My journey through the world of writing and everything that lies in between…

Posts tagged ‘foreign district’

Tsukiji: The Former Foreign District

My book really has one main setting, which is in the small town of Kakunodate in Northern Japan.  Most of it takes place here, where Naomi learns her Japanese heritage. However, it starts off in Tsukiji, which was the foreigners district in Tokyo prior to 1899.

Foreign settlements were established specifically for the Westerners and were in cities like Tokyo, Yokohama, Nagasaki and Kobe. Tsukiji was on the outskirts of the city, build on reclaimed land with canals and bridges. It was built here because it safely removed from the center of the city in the event any anti-foreign violence erupted.  Here in Tsukiji, many Western ways of life spread into the city and throughout the country, from fashion, to new forms of education and medicine, to the Western style hotels, like the Seiyoken. A few schools and hospitals were started here that continue today: St. Paul’s (or Rikkyo) University, the American School in Japan and St. Luke’s Hospital.

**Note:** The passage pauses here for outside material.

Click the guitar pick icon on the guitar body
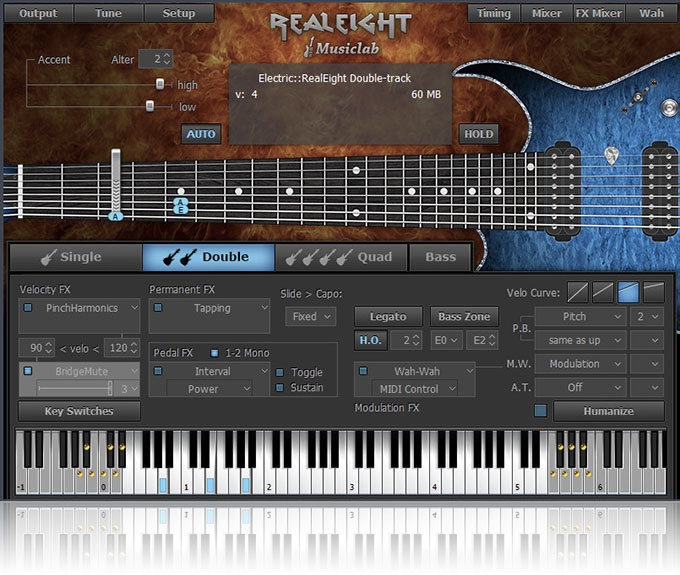Image resolution: width=680 pixels, height=575 pixels. pyautogui.click(x=611, y=154)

After 1899, foreigners were no longer confined to living in Tsukiji. The district was nearly completely destroyed by the 1923 Great Kanto Earthquake and after it, government officials decided that relocating the city’s fishmongers to the former foreign district was a better idea. It’s now the internationally known Tsukiji Fish Market.

Tsukiji is the area where my MC Naomi grew up. Though she’s only there for the first chapter and a half of my novel, it still remains an important part of my character’s background.